The paper chronicled the oil industry as it developed in the wake of the discovery of petroleum in Oil Creek and its extraction with the establishment of Drake Well in 1859 by Colonel Edwin Drake. The Herald  provided coverage of oil prices along Oil Creek and chronicled the establishment of the Oil Creek Railroad in 1865.

The Titusville Morning Herald also covered social issues affecting Titusville, a town that had grown exponentially in size and population during the oil boom. The paper features stories on gangs, prostitution and arson. When a devastating fire broke out in 1866, which devastated commercial buildings downtown (though sparing the Herald offices), Henry Bloss and the other editors recommended lynching those found culpable.
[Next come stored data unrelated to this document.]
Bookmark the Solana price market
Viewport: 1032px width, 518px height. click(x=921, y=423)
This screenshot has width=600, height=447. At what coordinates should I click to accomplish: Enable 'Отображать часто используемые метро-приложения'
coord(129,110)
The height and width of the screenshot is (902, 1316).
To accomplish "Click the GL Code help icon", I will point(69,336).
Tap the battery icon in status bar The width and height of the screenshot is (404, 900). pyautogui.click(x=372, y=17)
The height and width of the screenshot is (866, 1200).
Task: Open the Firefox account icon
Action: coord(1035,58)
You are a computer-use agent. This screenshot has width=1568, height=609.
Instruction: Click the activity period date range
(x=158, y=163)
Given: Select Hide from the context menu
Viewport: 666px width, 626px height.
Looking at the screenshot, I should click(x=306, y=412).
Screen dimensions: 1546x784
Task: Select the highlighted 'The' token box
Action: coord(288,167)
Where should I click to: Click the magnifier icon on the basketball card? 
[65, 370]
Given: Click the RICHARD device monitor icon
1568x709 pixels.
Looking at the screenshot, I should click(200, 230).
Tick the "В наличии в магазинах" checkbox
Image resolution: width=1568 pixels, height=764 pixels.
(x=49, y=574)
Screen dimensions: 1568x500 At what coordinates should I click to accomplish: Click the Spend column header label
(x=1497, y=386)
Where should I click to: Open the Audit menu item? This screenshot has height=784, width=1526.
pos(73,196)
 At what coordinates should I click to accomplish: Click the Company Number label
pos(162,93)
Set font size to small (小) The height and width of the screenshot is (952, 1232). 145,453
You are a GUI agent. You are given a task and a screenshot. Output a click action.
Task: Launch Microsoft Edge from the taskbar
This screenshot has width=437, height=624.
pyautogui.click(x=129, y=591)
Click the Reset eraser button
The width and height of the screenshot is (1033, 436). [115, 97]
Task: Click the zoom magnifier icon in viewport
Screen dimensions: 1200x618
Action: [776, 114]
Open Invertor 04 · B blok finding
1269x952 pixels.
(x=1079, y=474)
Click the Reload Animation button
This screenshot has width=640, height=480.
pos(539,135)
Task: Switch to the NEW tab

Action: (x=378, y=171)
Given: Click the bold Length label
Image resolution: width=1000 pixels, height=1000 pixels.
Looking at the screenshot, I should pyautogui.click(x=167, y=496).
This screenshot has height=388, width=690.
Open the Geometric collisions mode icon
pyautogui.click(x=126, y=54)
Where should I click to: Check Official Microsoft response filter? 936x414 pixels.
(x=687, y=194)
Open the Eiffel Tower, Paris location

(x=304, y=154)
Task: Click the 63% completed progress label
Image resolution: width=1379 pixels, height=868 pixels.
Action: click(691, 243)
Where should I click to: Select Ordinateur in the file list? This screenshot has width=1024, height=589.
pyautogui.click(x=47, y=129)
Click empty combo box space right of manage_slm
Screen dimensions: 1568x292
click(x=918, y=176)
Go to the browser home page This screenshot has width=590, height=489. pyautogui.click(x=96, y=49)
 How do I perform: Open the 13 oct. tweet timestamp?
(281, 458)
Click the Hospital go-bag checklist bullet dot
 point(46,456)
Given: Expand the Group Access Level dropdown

When Henry Bloss died in 1893, his wife Sarah ran the paper until her death in 1916. Their son, Joseph Bloss, took over the paper and ran it until 1921. After Joseph's tenure as editor, the Herald was sold to Edgar Taft Stevenson. Edgar Stevenson, called "the newspaper man's newspaper man," edited the newspaper until he died in 1956. The Stevenson family published the paper for the next few generations.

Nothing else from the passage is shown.